Standard Genetic Analyses

We assigned individuals to the management compartments defined by the FOEN for this species (Fig. 1), based on the area they spent most of their time according to our genetic detections. Individuals sampled in neighboring France and Italy where assigned to the closest compartment. For the three main occupied compartments (n = 7, 35 and 31 for compartments III, IV and V, respectively, not-including cubs from packs) we computed observed heterozygosity (He), allelic richness (Ar), pairwise Fst (with significance tested by 1,000 permutations), and performed test for Hardy-Weinberg Equilibrium (HWE) in FSTAT61. Probabilities of identity (PID) were estimated with GenAlEx 6.562.

Admixture analyses

We assigned putative wolves (n = 115) and dogs (n = 68) to groups with the Bayesian clustering algorithm of STRUCTURE35. We used the admixture model and ran 10 replicates for K from 1 to 11, each including 100′000 iterations after a burnin of 10′000. Replicates were combined with CLUMP63 and admixture proportions Q were visualized with DISTRUCT64. The ΔK statistic65 was computed to infer the number of K best explaining the data (STRUCTURE HARVESTER66). In parallel, we conducted a PCA to assess the genetic variance between individuals (ade4 and adegenet R package67).

In order to infer the nature of individuals that featured intermediate STRUCTURE Q values, we used the software NewHybrids37 to compute their probability of belonging to the six following hybrid classes: F1, F2, wolf first generation backcross, wolf second generation backcross, dog first generation backcross and dog second generation backcross. We pre-assigned pure individuals (Q > 0.99 in the STRUCTURE analyses) as parental references (n = 99 wolves and 55 dogs). The chain was ran for 100′000 iterations, which was sufficient to reach stationarity.

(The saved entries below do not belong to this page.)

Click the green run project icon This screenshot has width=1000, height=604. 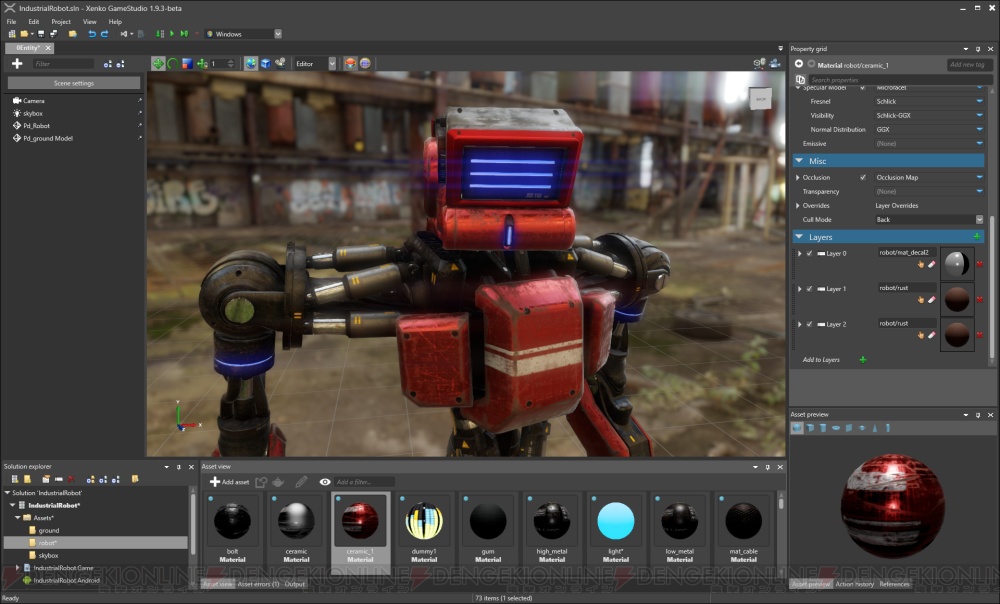point(172,34)
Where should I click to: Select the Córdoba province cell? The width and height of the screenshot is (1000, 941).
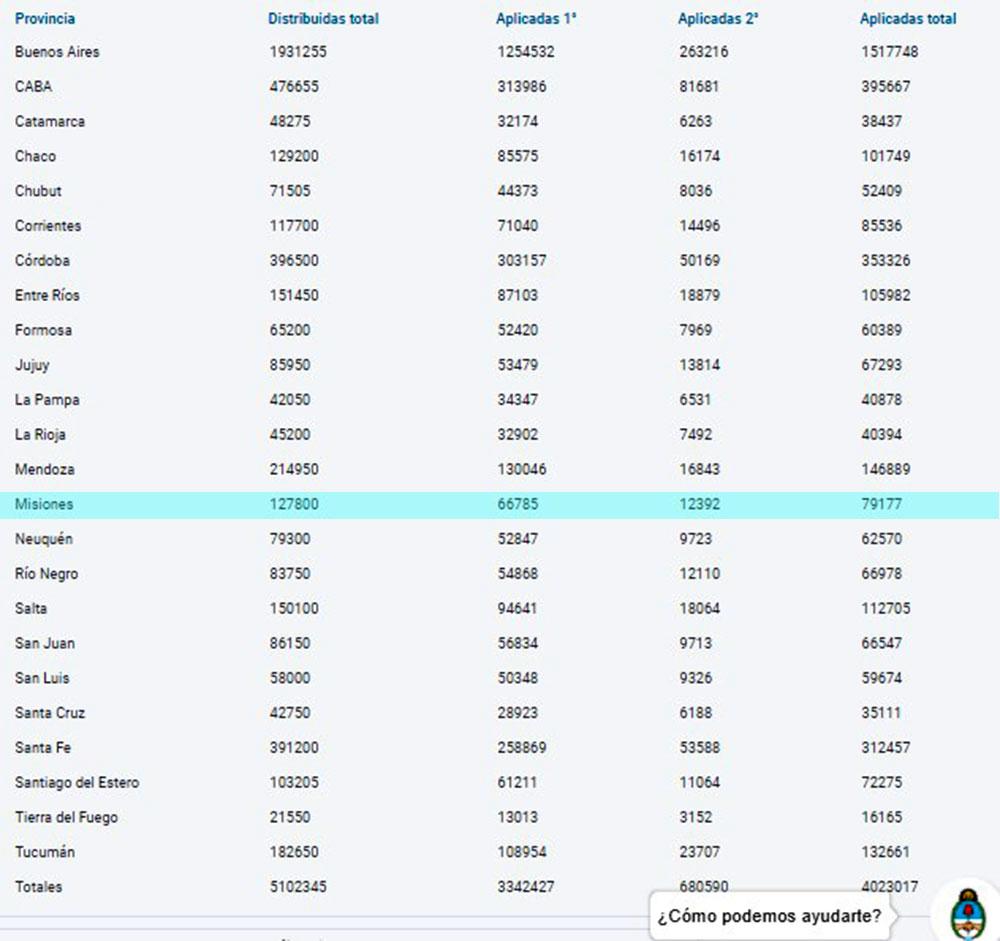click(42, 261)
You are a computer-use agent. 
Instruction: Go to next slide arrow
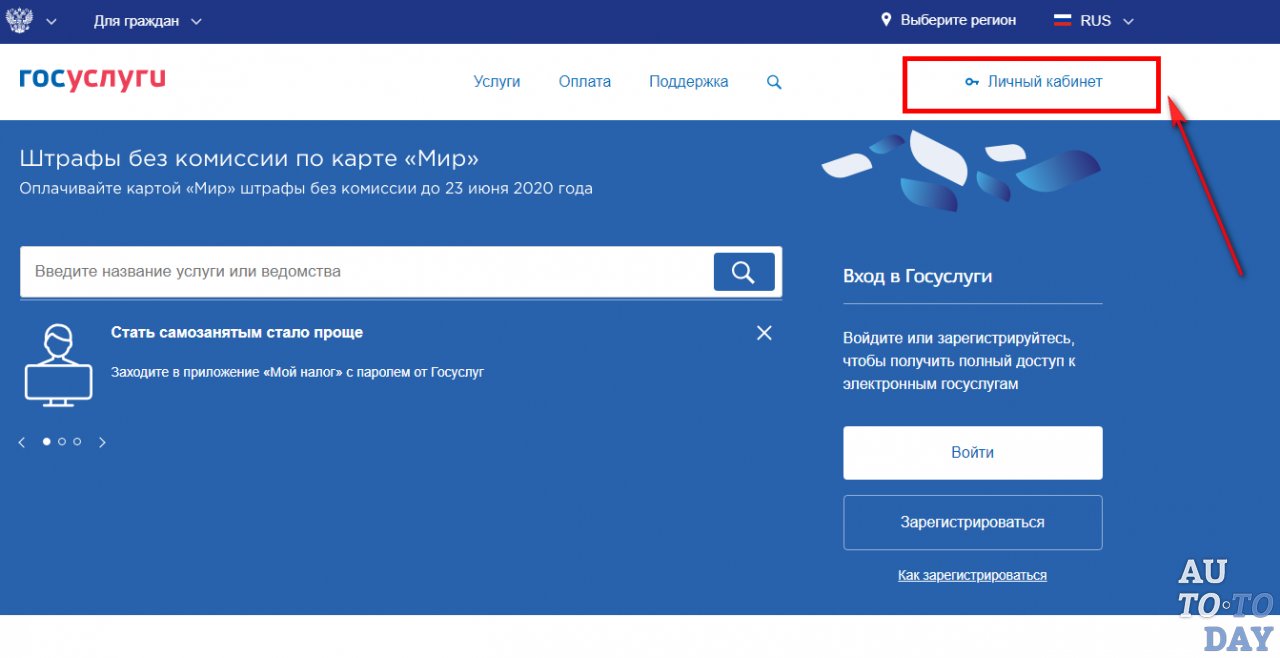tap(102, 442)
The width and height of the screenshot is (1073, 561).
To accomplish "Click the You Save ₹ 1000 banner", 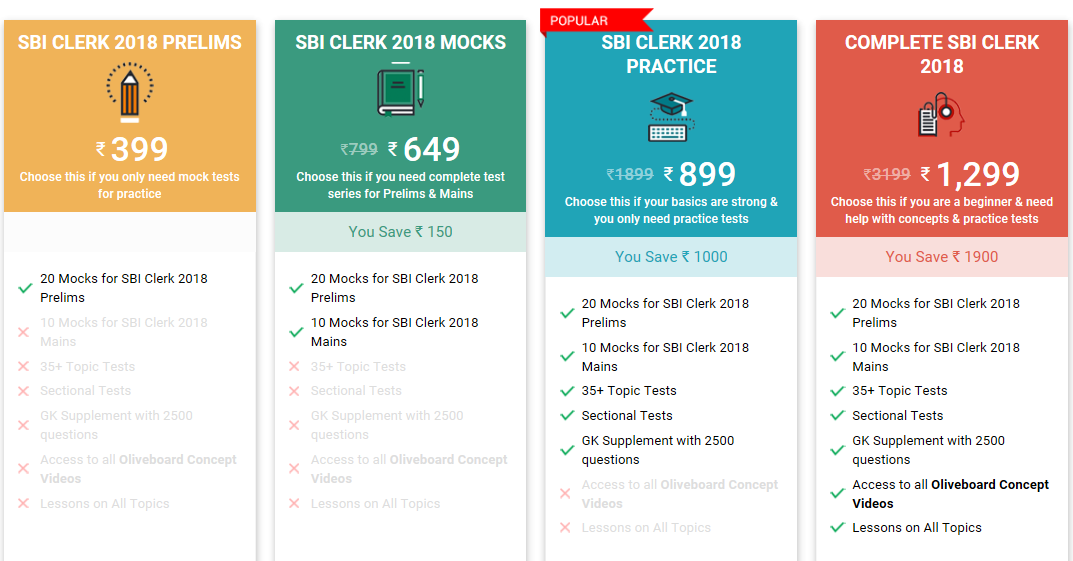I will (671, 257).
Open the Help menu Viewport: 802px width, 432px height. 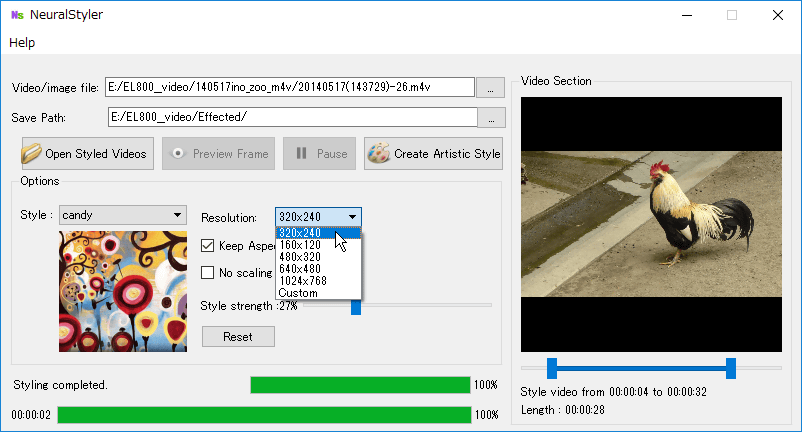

We further implemented a simulation approach to evaluate the power to discriminate between pure and introgressed individuals from our dataset. To this end, we generated F1, F2 and backcrossed hybrids (100 for each category) from the reference individuals selected above, using the hybridize function of adegenet. These simulated and pure genotypes were then analyzed by STRUCTURE (K = 2) and PCA, in the same way as the empirical dataset (see above). This allowed to obtained the distribution of Qw (the wolf ancestry of individual) for each hybrid class, and calculate the threshold below which individuals can be considered admixed without confusion with pure ones19,36.